Calliaster kyros

Scientific classification
- Kingdom: Animalia
- Phylum: Echinodermata
- Class: Asteroidea
- Order: Valvatida
- Family: Goniasteridae
- Genus: Calliaster
- Species: C. kyros
- Binomial name: Calliaster kyros Mah, 2026

= Calliaster kyros =

- Genus: Calliaster
- Species: kyros
- Authority: Mah, 2026

Species of sea star

Calliaster kyros is a species of sea star in the family Goniasteridae found off New Caledonia.

== Etymology ==
The species epithet kyros is derived from the Greek for "lord" or "master".

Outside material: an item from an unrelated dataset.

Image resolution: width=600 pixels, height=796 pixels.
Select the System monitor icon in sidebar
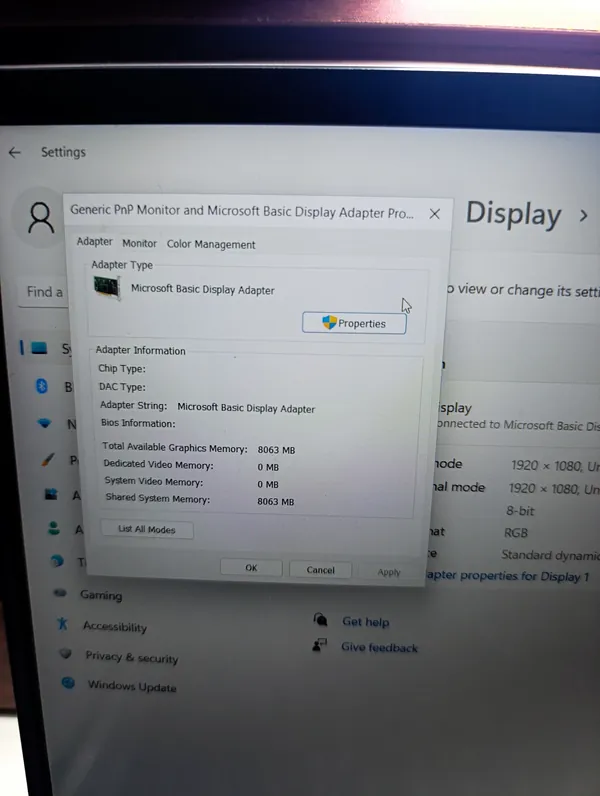tap(39, 349)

== Taxonomy and systematics ==
This species is similar to Calliaster hystrix in sharing numerous bivalved pedicellariae on the actinal surface. However, C. kyros is distinguished by the very striking armament present on the abactinal and marginal plates as well as by having abutted superomarginal plates that include over half of the distal paired plates along the arm.

== Description ==
The species has a stellate body with five triangular, elongate, tapering arms with pointed tips. The abactinal surface has distinct, conical, pointed spines on the primary circlet and along the carinal series, and more variably in interradial regions. Superomarginal plates are abutted over the midline, with 10–15 along the arm; abactinal plates are present only on the disk and a triangular region onto the arm prior to the abutted superomarginal plates. Superomarginal plates have two spine series, one series present only on plates in contact with the disk and directed dorsally, and a second series extending along most of the arm and directed laterally. The actinal surface, especially adjacent to the adambulacral series and approximately 50% of actinal intermediate plates, has large bivalve pedicellariae with large round valves bearing rough to teethed edges. Furrow spines number 8 or 9. Subambulacral spines number 2 to 4 and are large and thick.

== Distribution and habitat ==
This species is known from off New Caledonia at depths of 274 to 460 meters.